Start DATA SUPPLIED

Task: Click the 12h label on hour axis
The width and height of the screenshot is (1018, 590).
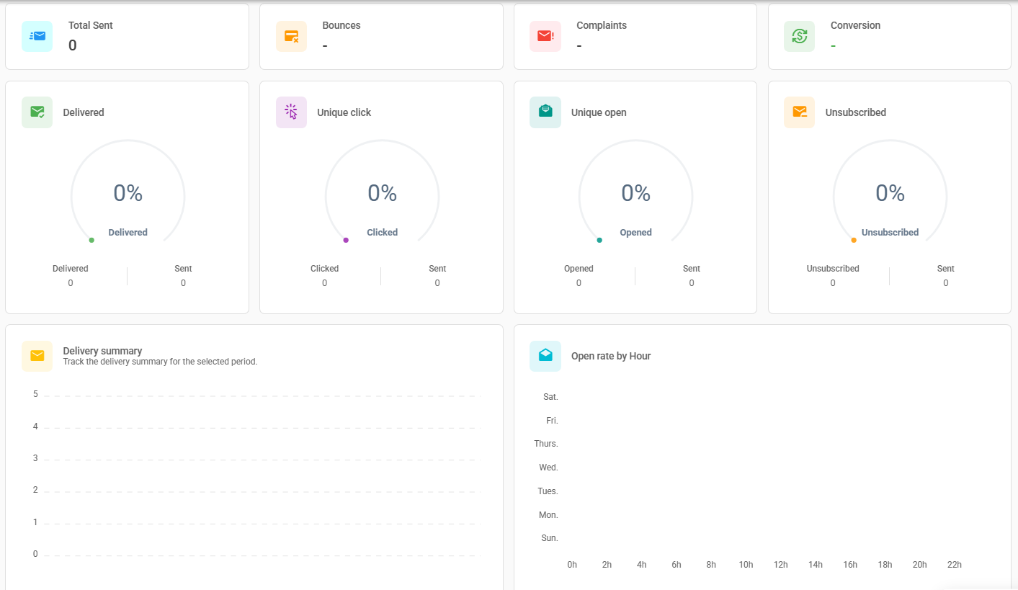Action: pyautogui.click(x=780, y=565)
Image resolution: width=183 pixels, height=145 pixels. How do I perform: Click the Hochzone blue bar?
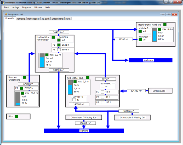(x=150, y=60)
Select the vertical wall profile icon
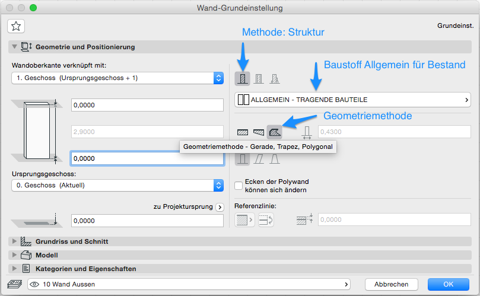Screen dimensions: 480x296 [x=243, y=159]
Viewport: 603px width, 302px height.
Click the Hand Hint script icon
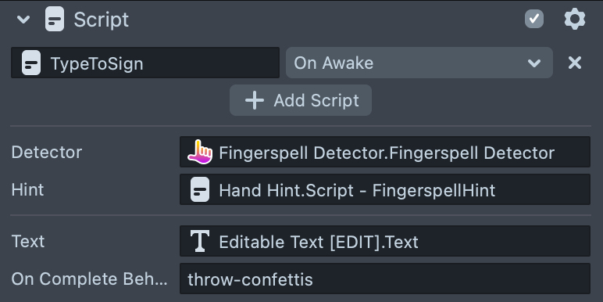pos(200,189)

End DATA SUPPLIED
Start DATA SUPPLIED

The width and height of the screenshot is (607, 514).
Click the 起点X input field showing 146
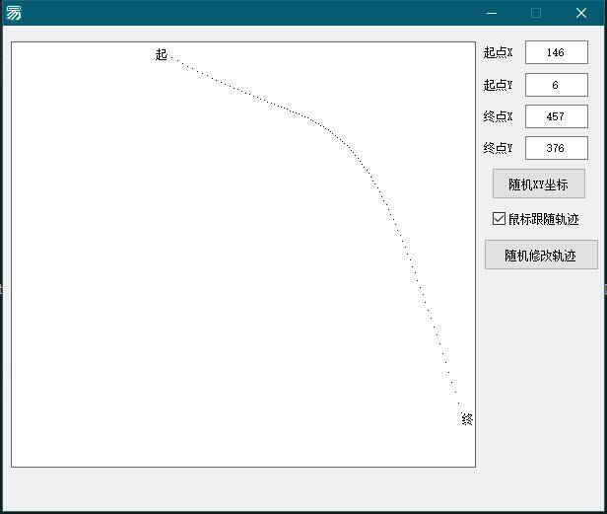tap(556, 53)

End DATA SUPPLIED

_SET PROBLEM_: Reproduce the lines verbatim, beginning at the line that contains "Task: Click the 12h label on hour axis" and stopping after the line that contains "(x=150, y=60)", with both of those lines included. Leave the pictures out of the answer.

_RIGHT ANSWER_:
Task: Click the 12h label on hour axis
The width and height of the screenshot is (1018, 590).
Action: pyautogui.click(x=780, y=565)
Image resolution: width=183 pixels, height=145 pixels. How do I perform: Click the Hochzone blue bar?
(x=150, y=60)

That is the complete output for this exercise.